[Python] Cannot cast nested nullable field to not-nullable
Casting from nullable field to not-nullable works provided all values are present. So for example this is a valid cast:
table = pa.table({'column_1': pa.array([1, 2 ,3])})table.cast(
pa.schema([
f.with_nullable(False) for f in table.schema
])
)
But it doesn't work for nested field. Here's an example:
import pyarrow as pa
record = {"nested_int": 1}
data_type = pa.struct(
[
pa.field("nested_int", pa.int32(), nullable=True),
]
)
data_type_after = pa.struct(
[
pa.field("nested_int", pa.int32(), nullable=False),
]
)
table = pa.table({"column_1": pa.array([record], data_type)})
table.cast(pa.schema([pa.field("column_1", data_type_after)]))
Throws:
pyarrow.lib.ArrowTypeError: cannot cast nullable field to non-nullable field: struct<nested_int: int32> struct<nested_int: int32 not null>
This is somewhat related to https://github.com/apache/arrow/issues/13177 and https://issues.apache.org/jira/browse/ARROW-16603
Reporter: &res / @0x26res
Note: This issue was originally created as ARROW-18430. Please see the migration documentation for further details.

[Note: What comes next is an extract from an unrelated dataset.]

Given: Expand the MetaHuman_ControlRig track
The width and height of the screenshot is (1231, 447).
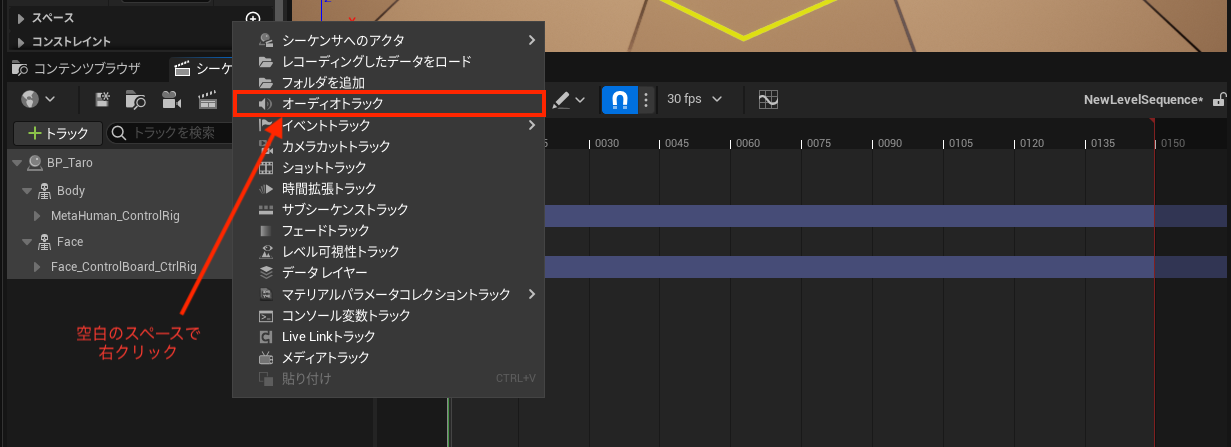Looking at the screenshot, I should point(39,216).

Just ran into this as well:
>>> arr = pa.array([{'x': 1.0, 'y': 2.0}, {'x': 2.0, 'y': 3.0}])
>>> arr.type
StructType(struct<x: double, y: double>)
>>> arr.cast(pa.struct([pa.field("x", pa.float64(), nullable=False), pa.field("y", pa.float64(), nullable=False)]))
...
ArrowTypeError: cannot cast nullable field to non-nullable field: struct<x: double, y: double> struct<x: double not null, y: double not null>
/home/joris/scipy/repos/arrow/cpp/src/arrow/compute/exec.cc:920 kernel_->exec(kernel_ctx_, input, &output)
/home/joris/scipy/repos/arrow/cpp/src/arrow/compute/function.cc:277 executor->Execute(input, &listener)

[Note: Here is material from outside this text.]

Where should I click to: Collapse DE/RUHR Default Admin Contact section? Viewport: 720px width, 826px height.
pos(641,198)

I am moving this to 17.0.0. Let me know if it should be part of 16.0.0
Also ran into this, would be great to address this soonish.
Also just ran into this. Not familiar at all with arrows codebase, but if this isn't that hard and someone can give me pointers, I can take a stab at this. Opened #43782 as a first attempt, I would love some help with it if you can.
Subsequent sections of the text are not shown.